[WHAT TO WORK ON]
Among the records, find the lines that hold the string "agent" and return them.

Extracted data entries
──────────────────────────────

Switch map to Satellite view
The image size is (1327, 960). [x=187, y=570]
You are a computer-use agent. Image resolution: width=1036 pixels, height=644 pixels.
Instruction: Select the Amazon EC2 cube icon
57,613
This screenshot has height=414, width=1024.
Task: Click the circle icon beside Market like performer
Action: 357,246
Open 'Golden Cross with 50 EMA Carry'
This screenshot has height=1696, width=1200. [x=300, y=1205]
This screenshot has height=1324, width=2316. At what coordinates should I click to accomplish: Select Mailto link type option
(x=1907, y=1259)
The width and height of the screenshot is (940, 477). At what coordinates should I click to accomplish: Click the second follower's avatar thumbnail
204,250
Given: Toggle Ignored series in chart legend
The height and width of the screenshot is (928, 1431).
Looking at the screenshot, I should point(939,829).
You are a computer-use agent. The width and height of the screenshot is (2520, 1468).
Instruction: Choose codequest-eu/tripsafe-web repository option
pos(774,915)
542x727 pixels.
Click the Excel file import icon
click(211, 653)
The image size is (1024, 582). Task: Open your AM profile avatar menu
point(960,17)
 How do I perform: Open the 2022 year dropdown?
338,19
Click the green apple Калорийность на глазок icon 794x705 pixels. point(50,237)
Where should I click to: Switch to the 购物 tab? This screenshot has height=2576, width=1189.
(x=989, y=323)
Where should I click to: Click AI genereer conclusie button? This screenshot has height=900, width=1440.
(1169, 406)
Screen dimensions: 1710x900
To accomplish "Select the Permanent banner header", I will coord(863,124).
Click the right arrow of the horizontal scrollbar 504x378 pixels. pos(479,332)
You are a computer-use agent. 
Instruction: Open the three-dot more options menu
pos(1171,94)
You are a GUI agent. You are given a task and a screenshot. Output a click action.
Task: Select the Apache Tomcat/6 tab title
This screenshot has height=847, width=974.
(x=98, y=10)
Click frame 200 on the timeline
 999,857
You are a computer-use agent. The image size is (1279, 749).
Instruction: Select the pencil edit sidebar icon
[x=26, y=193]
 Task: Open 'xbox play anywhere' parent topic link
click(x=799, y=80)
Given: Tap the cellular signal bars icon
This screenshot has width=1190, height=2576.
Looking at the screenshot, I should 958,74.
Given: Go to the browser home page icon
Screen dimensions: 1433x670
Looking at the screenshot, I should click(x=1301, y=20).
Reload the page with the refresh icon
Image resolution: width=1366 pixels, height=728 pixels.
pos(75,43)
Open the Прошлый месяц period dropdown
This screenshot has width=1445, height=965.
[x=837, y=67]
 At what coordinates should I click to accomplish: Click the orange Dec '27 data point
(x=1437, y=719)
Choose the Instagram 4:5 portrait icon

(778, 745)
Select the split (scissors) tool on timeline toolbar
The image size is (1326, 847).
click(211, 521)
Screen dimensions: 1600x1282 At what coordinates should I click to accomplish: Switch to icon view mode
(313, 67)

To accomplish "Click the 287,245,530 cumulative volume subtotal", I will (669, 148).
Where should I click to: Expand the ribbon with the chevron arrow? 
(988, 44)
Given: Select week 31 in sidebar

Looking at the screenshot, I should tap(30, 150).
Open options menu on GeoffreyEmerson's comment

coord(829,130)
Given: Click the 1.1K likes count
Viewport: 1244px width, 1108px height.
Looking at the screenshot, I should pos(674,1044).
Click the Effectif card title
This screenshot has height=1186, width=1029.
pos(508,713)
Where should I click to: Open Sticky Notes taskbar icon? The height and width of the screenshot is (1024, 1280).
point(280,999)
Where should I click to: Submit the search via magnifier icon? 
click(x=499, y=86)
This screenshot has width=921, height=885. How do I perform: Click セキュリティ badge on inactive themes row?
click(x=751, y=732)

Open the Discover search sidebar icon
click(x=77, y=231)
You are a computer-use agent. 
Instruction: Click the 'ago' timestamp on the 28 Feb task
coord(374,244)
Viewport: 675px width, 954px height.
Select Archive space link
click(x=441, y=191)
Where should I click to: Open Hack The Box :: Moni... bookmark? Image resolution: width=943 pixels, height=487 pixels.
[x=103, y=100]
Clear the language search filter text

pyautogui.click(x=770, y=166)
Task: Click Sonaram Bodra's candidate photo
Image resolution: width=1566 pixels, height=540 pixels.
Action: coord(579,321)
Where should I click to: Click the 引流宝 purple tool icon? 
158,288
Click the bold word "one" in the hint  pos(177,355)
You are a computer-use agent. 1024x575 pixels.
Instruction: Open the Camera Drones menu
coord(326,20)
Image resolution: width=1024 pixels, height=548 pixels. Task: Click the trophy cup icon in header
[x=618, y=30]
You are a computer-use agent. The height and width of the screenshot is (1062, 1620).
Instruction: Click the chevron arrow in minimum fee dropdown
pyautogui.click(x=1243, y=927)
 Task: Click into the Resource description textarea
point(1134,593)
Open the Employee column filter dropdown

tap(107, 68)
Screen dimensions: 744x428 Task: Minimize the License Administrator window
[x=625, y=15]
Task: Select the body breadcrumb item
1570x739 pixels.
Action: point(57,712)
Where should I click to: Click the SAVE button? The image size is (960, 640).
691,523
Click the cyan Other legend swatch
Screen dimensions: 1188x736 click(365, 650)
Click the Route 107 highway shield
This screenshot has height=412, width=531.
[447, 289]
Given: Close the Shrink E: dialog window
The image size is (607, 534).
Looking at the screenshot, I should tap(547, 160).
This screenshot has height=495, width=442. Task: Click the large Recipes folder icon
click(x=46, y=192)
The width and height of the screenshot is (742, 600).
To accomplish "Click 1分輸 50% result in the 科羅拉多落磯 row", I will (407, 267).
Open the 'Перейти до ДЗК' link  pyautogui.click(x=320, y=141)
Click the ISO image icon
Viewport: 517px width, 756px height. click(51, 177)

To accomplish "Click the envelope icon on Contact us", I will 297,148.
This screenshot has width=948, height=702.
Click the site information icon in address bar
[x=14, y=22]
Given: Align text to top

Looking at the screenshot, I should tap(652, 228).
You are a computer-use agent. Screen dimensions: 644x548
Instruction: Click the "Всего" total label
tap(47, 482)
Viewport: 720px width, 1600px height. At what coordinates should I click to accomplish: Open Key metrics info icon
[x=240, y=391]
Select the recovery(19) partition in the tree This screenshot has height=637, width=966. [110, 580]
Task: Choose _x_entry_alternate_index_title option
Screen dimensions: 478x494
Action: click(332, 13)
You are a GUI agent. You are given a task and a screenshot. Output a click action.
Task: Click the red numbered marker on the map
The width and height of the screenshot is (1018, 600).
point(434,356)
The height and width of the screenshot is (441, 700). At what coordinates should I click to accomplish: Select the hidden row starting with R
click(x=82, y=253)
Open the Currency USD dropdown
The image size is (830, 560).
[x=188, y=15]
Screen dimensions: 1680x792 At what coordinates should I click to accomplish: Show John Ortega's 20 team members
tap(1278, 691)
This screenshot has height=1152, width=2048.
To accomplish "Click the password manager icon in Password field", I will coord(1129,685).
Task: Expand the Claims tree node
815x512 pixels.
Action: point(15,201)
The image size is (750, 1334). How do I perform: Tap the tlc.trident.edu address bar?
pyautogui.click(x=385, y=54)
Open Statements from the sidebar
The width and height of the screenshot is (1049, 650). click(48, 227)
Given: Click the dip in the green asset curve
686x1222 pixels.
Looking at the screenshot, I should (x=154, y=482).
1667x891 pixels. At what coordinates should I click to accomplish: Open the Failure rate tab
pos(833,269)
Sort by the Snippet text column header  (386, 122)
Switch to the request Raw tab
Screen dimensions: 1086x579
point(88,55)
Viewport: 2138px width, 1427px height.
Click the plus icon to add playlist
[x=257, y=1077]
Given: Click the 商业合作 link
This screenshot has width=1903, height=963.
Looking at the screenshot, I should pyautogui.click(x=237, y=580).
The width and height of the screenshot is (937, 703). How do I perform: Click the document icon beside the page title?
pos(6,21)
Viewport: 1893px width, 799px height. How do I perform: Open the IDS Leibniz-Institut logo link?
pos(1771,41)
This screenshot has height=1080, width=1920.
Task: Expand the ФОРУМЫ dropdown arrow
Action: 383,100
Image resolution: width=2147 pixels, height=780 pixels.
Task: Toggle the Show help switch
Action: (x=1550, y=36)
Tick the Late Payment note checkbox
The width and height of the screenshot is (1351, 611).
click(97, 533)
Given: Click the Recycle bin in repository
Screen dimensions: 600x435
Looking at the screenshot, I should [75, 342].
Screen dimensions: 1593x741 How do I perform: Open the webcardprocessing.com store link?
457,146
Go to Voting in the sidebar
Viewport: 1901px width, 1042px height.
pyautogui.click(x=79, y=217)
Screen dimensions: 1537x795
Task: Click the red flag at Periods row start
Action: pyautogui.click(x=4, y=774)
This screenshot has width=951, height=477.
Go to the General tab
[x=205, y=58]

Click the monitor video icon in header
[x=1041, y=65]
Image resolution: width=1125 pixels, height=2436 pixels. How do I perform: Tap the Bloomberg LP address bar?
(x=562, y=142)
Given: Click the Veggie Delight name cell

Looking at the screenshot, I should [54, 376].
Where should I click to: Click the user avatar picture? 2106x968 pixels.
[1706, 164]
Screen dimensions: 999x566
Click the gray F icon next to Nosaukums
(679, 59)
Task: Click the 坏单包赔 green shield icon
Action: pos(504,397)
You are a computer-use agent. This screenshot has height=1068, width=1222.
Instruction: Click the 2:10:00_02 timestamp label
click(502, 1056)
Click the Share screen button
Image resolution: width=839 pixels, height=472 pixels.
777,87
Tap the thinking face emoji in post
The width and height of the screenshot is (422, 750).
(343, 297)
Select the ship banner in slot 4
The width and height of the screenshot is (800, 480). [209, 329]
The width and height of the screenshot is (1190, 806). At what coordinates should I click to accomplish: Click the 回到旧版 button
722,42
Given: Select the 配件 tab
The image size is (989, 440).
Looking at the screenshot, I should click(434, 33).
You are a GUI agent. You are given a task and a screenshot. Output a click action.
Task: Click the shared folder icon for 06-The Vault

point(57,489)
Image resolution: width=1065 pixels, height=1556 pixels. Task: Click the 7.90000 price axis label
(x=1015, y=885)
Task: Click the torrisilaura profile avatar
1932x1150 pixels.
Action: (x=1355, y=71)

──────────────────────────────

[RESPONSE TO THIS EXERCISE]
You are a computer-use agent. Image resolution: width=1036 pixels, height=644 pixels.
You are a computer-use agent. The width and height of the screenshot is (2520, 1468).
You are a computer-use agent. 
You are a GUI agent. You are given a task and a screenshot. Output a click action.
You are a computer-use agent. The image size is (1279, 749).
You are a computer-use agent. 
You are a computer-use agent. 1024x575 pixels.
You are a computer-use agent. The height and width of the screenshot is (1062, 1620).
You are a computer-use agent. Screen dimensions: 644x548
You are a GUI agent. You are given a task and a screenshot. Output a click action.
You are a computer-use agent. This screenshot has height=1068, width=1222.
You are a GUI agent. You are given a task and a screenshot. Output a click action.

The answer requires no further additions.